A big advantage of Celonis Snap compared to BupaR and PM4PY is its simplicity of usage, allowing non-technical people to go from loading a CSV or Excel file to having a ready to use analysis in less than 15 minutes. The built-in guide describes each step of the process and offers the ability to select the different columns from the data without writing any code. Once the analysis is completed a dashboard is automatically created, providing users with the ability to quickly filter the top x states and transitions by the percentage of occurrence and to filter by all the attributes available in the data source. There is also the ability to create different dashboards and KPIs based on the outcome of the process mining and share those with other individuals.

Celonis Snap gives step by step guidance on what to do next

Celonis Snap gives step by step guidance on what to do next

Because Celonis Snap is the free version of a suite of different tools, there are a number of limitations in place.
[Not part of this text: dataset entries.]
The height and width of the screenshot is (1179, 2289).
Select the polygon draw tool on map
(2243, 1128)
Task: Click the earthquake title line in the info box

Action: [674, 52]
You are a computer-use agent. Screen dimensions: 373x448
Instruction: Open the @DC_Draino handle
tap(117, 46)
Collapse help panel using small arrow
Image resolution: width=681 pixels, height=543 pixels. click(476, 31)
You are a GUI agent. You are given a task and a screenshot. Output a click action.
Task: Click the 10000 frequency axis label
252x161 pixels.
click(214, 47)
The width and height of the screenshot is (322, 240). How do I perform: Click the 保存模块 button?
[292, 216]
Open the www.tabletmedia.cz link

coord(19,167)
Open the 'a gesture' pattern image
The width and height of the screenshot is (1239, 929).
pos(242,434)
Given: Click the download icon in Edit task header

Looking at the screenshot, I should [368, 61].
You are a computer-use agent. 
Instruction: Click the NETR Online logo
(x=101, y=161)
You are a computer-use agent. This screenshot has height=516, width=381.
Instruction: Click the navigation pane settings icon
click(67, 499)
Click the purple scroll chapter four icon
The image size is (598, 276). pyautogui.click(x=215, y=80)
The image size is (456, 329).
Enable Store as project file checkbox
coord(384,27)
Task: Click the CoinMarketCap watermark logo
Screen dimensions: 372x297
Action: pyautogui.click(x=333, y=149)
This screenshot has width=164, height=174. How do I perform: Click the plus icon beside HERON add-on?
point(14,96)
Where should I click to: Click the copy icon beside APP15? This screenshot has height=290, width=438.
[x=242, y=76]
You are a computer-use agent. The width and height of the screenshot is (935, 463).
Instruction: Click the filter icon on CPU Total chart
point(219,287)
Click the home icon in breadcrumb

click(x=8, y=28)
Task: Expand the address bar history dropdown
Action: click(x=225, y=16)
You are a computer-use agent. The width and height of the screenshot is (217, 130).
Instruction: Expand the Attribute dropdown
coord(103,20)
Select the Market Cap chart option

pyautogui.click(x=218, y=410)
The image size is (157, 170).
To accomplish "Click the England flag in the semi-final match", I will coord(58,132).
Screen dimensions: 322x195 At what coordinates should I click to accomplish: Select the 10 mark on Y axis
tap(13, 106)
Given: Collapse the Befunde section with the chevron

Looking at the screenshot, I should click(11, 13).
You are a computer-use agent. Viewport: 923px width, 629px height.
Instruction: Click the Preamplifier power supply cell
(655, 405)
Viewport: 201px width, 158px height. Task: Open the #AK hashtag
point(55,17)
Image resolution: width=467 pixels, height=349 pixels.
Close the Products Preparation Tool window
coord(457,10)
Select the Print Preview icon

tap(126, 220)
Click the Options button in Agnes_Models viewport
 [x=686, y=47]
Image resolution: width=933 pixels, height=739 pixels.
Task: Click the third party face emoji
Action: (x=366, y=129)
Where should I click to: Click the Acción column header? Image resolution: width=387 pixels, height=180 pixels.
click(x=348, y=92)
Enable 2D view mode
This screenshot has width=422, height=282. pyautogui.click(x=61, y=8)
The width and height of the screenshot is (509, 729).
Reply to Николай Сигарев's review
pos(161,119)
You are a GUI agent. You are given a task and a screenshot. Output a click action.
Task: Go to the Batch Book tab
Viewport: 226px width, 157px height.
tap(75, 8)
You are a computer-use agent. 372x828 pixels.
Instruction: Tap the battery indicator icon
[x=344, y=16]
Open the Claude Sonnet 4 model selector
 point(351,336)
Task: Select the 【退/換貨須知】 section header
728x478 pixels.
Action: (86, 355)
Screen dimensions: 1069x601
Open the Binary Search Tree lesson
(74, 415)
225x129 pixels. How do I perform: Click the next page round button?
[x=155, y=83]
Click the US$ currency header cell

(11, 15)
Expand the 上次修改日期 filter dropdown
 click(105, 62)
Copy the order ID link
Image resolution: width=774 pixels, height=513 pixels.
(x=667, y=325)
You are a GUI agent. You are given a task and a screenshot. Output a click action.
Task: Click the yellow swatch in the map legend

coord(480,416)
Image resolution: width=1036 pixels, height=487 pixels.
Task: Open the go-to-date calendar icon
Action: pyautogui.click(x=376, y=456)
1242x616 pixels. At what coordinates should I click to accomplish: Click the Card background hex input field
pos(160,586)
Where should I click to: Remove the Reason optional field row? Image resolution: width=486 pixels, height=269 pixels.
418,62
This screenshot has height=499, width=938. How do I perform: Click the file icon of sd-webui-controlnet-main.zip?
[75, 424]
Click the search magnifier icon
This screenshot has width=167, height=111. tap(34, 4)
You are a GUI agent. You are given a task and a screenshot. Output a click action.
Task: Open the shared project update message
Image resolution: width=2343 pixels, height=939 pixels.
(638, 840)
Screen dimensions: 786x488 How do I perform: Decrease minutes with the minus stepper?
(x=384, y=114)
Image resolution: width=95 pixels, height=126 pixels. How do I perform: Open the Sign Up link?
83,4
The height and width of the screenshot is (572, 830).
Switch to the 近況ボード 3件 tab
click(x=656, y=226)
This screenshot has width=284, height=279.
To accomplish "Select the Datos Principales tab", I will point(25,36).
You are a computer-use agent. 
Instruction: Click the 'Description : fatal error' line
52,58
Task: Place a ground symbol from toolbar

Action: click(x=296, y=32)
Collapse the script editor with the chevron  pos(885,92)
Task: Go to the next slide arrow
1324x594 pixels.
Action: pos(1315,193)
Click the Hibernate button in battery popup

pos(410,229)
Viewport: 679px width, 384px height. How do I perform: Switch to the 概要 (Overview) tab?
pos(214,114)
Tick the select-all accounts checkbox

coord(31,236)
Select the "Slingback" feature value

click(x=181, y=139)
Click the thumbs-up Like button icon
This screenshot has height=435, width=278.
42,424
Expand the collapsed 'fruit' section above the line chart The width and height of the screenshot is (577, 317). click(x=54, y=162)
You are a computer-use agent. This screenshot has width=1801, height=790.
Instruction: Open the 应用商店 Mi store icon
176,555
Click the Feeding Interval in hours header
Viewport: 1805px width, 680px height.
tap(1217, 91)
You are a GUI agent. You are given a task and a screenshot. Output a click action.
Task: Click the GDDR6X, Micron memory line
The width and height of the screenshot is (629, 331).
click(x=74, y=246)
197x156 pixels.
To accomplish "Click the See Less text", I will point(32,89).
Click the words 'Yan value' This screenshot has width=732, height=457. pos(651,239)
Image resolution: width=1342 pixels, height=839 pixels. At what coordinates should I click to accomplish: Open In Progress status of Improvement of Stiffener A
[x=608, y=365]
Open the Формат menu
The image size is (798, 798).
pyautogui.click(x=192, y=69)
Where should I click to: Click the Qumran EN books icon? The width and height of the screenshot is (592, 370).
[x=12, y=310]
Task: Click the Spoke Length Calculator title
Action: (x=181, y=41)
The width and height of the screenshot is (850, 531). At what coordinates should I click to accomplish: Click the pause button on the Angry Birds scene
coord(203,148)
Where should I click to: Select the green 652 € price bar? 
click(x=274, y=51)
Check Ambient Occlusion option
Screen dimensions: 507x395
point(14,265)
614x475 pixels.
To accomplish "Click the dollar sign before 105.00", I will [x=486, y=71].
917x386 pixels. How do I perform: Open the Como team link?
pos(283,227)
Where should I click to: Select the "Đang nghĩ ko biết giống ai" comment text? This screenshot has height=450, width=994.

For example, data can be loaded only from Excel/CSV files and source files are limited to 500MB. While we found that the tool is very easy to use for ad-hoc purposes, those limitations make it less fit for purpose in our case for performing the same analysis over time and getting data from other sources (API, SQL etc…).

While Celonis Snap offers the ability to create dashboards leveraging the data it is not possible to embed those in external dashboarding systems like Power BI.

Round-up, benchmark and selection guide

We have listed in the table below the key characteristics that differentiate the three tools we just presented. Hopefully, it will help you get an idea of how each tool compares with the other ones.

Tool PM4Py bupaR / processmapR Celonis Snap
Installation pip install pm4py

Requires manual installation of Graphviz on Windows.

Requires manual installation of RStudio, if chosen as IDE.

library(bupaR)
library(processmapR)

No installation required, web-based
Things we liked Can be used in conjunction with pandas and Jupyter Notebooks. Extensive customisable options available and can be turned into an animated process map with tokens. Easy to use for non-technical users. Easy to filter out the less important data. Ability to create dashboards leveraging the data.
Things we liked less Documentation not complete and lacking examples. Fewer functionalities than bupaR in regards to DFG. Transformation of data can be extensive. Sample limited to 500MB.

Only able to upload CSV/Excel files.

Integration in Power BI Possible to integrate with Power BI Desktop but not in Power BI Service. Yes! Even in the Service. Not possible.
Key technical takeaway Order your dataframe by ascending timestamp before generating the logs. Order your timestamp in ascending order before creating event log (R isn’t as smart as we hoped). No coding experience required to perform an analysis.
Performance (with a CSV with about 120,000 lines) Less than 10 seconds to create the DFG. Event log takes a couple of minutes, the process map diagram takes less than 10 seconds. A few minutes when the data has been loaded and key columns have been identified.
Capabilities Limited functionalities in the DFG space in comparison to BupaR and ProcessmapR but able to run mining algorithms like Alpha Miner and IMDFb. Not able to be used for predictive process modelling (without PM4Py). Limited to DFG with Celonis Snap, but commercial versions have many more functionalities.

Lastly, here is our advice of what tool to leverage depending on your specific use case:

Your use case Our advice
I want to perform a once-off analysis and don’t have programming experience. Give a go to Celonis Snap.
I want to create a Power BI dashboard that includes Process Mapping graphs and I want to share it with other users through the Power BI Service. Pick bupaR and processmapR and roll with it.
I have a large amount of data to analyse. Our quick benchmark suggests that you could start with giving a go to PM4PY.
I want to create a precedence matrix to visualise the flow between the different states. This is available out of the box with bupaR.
  If you are familiar with Python then you can jump on PM4Py, and if you are more a R person, do your analysis with bupaR and leverage their interface with PM4PY.